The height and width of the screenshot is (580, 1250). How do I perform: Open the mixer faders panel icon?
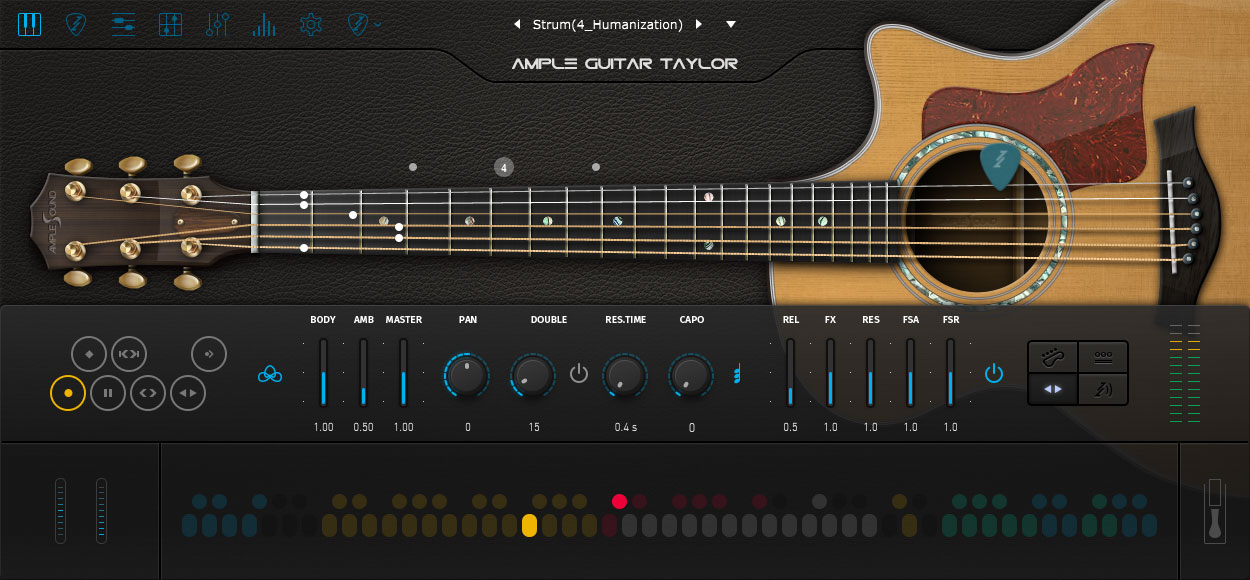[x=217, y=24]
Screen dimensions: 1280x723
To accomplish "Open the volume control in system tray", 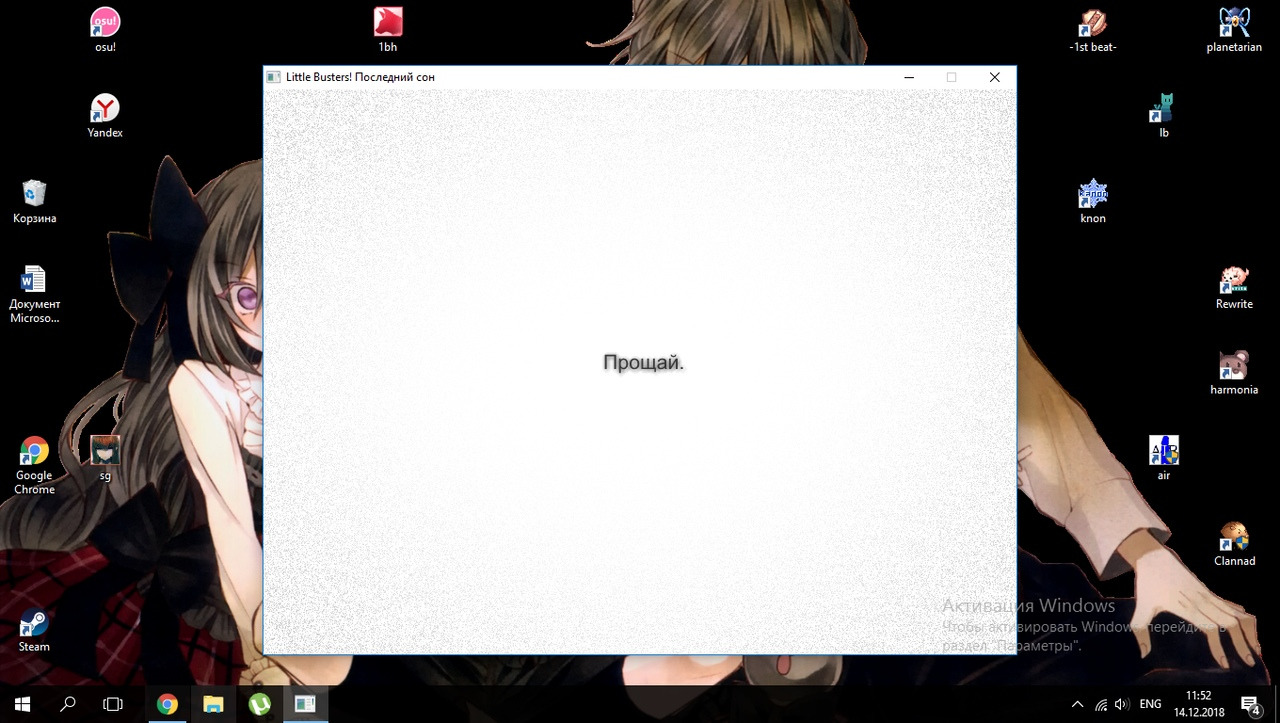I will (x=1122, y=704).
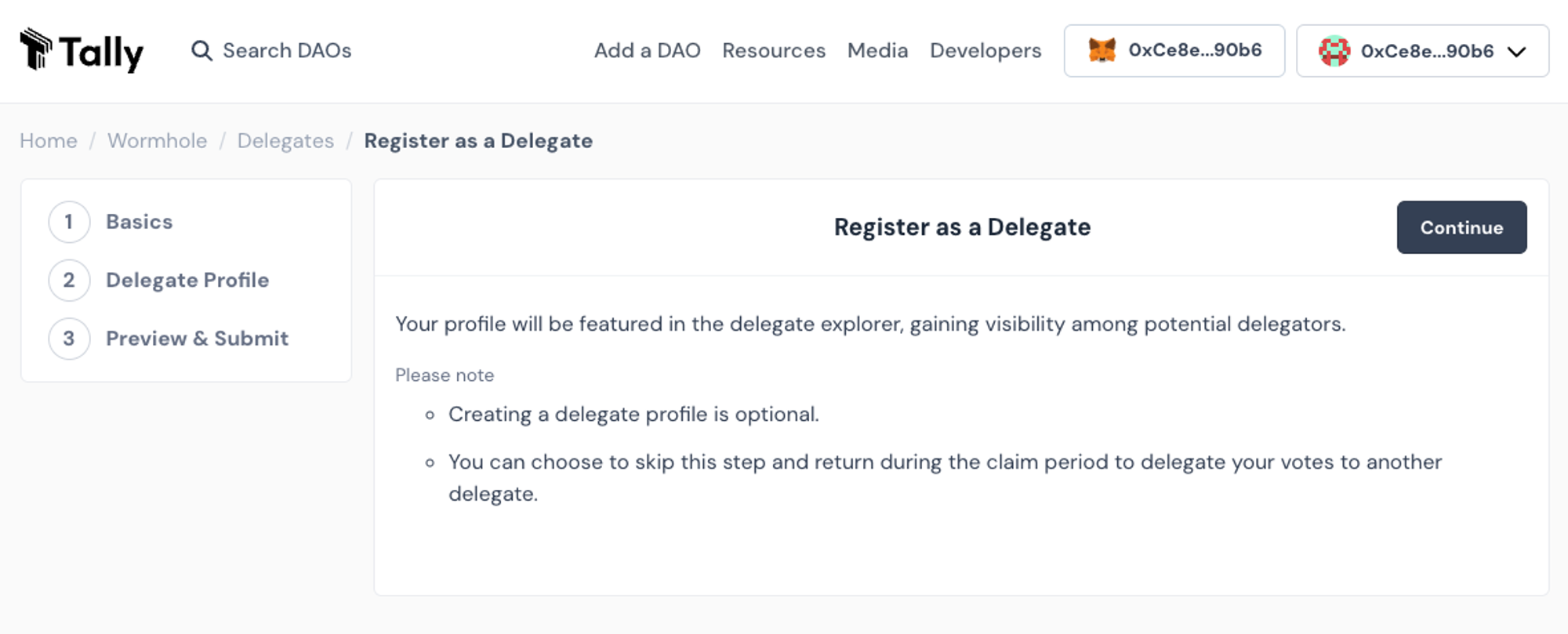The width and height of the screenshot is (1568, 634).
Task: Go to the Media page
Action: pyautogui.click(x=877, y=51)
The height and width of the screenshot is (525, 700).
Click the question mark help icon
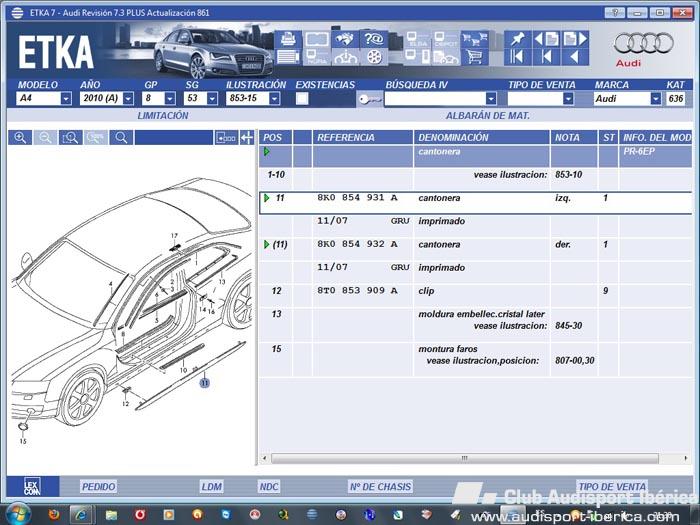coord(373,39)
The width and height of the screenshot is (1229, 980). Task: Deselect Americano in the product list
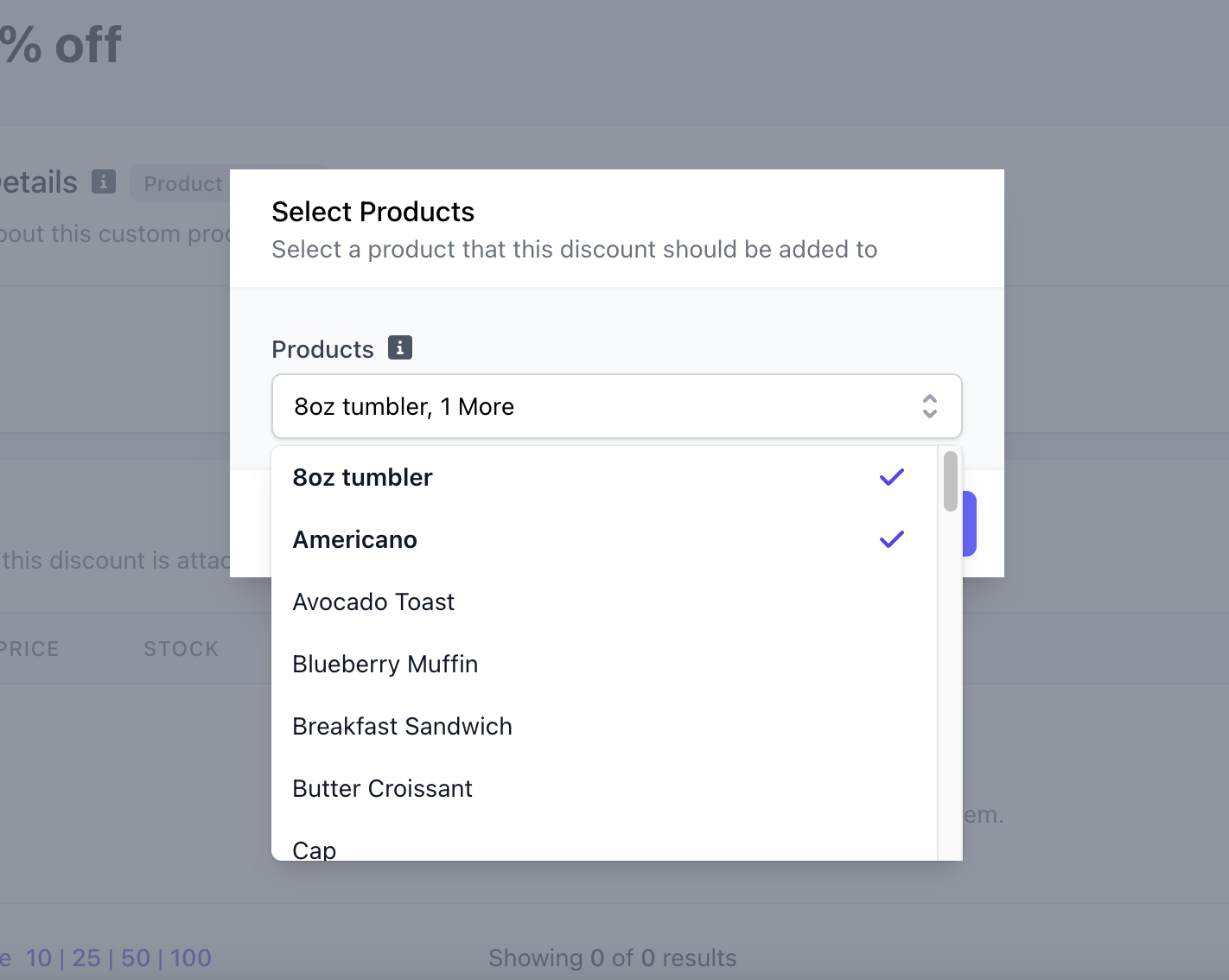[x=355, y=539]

* * *

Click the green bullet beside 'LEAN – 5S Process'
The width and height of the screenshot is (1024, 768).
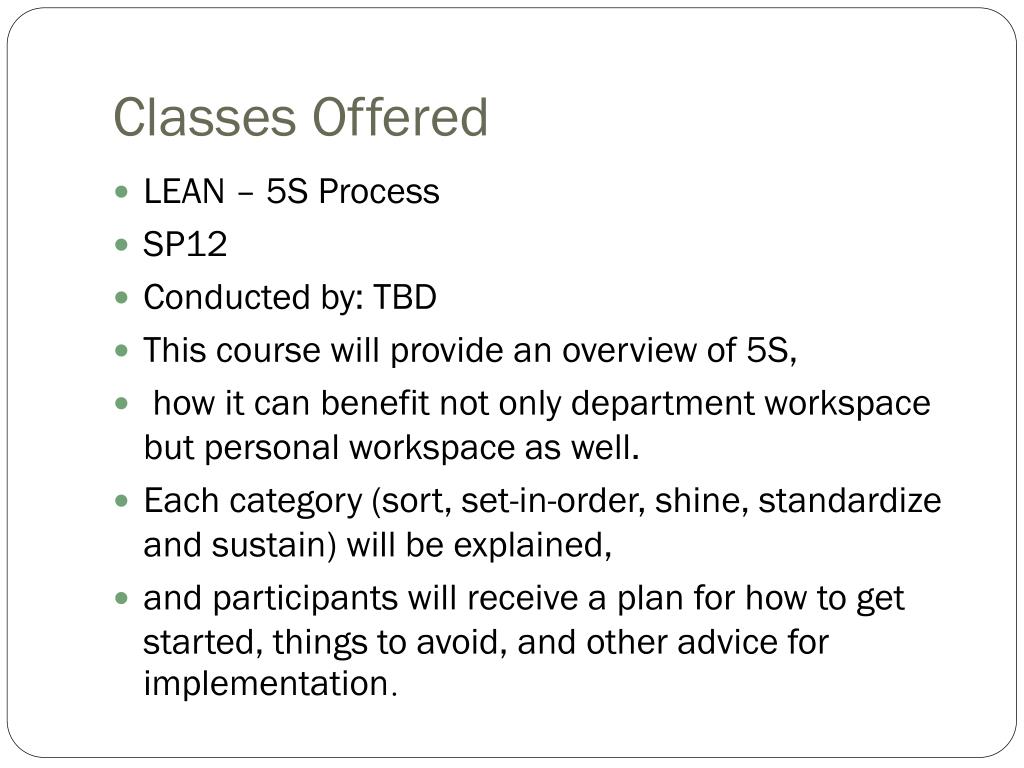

* * *

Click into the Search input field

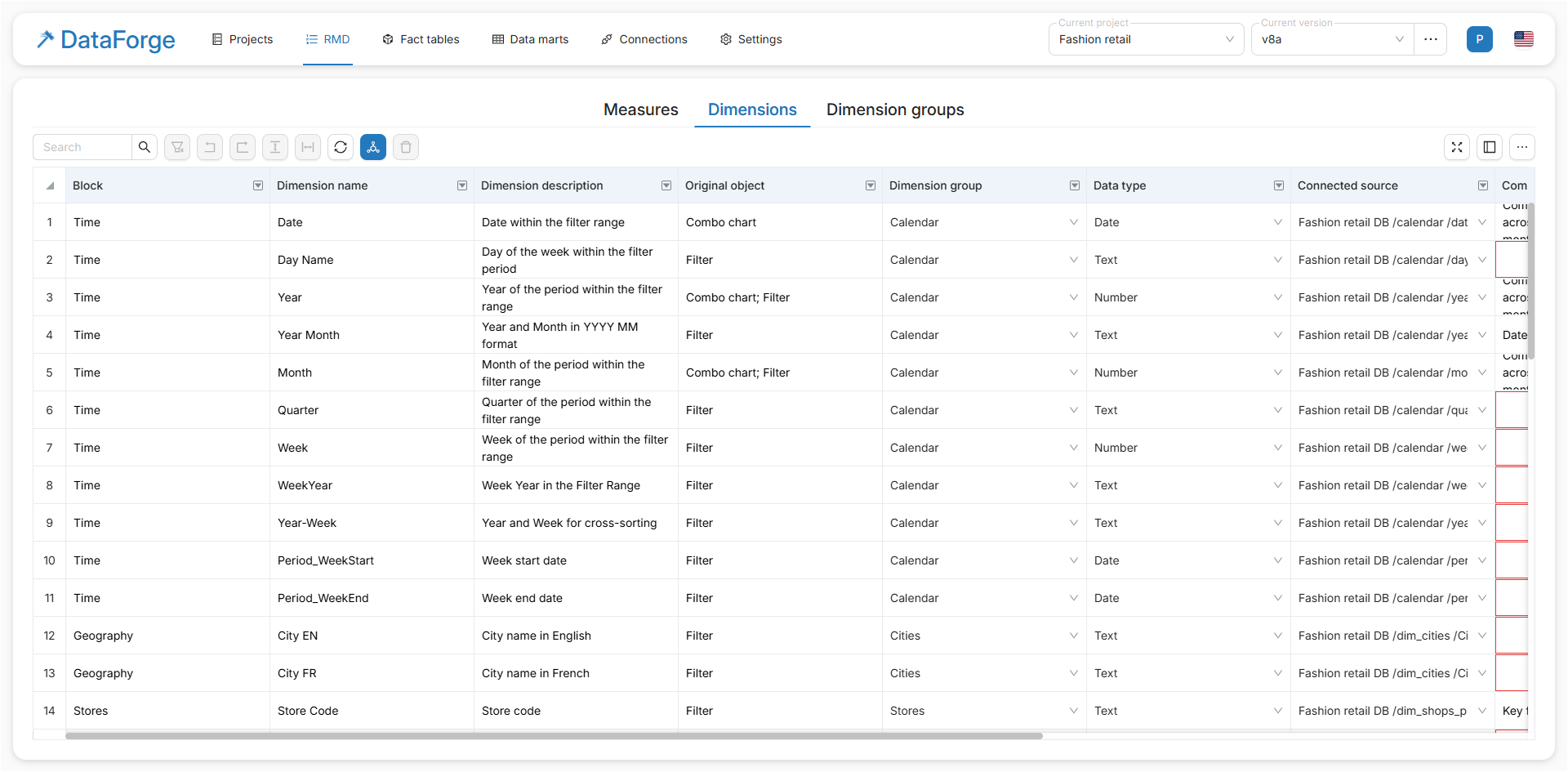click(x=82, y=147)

Your assignment =>
While skipping the pictures, transcribe the data above from the line showing "The height and width of the screenshot is (580, 1250)." through the line showing "Screen dimensions: 1280x723", exactly and with both ends.

Written answer =>
The height and width of the screenshot is (580, 1250). How do I perform: Open the mixer faders panel icon?
[x=217, y=24]
Screen dimensions: 1280x723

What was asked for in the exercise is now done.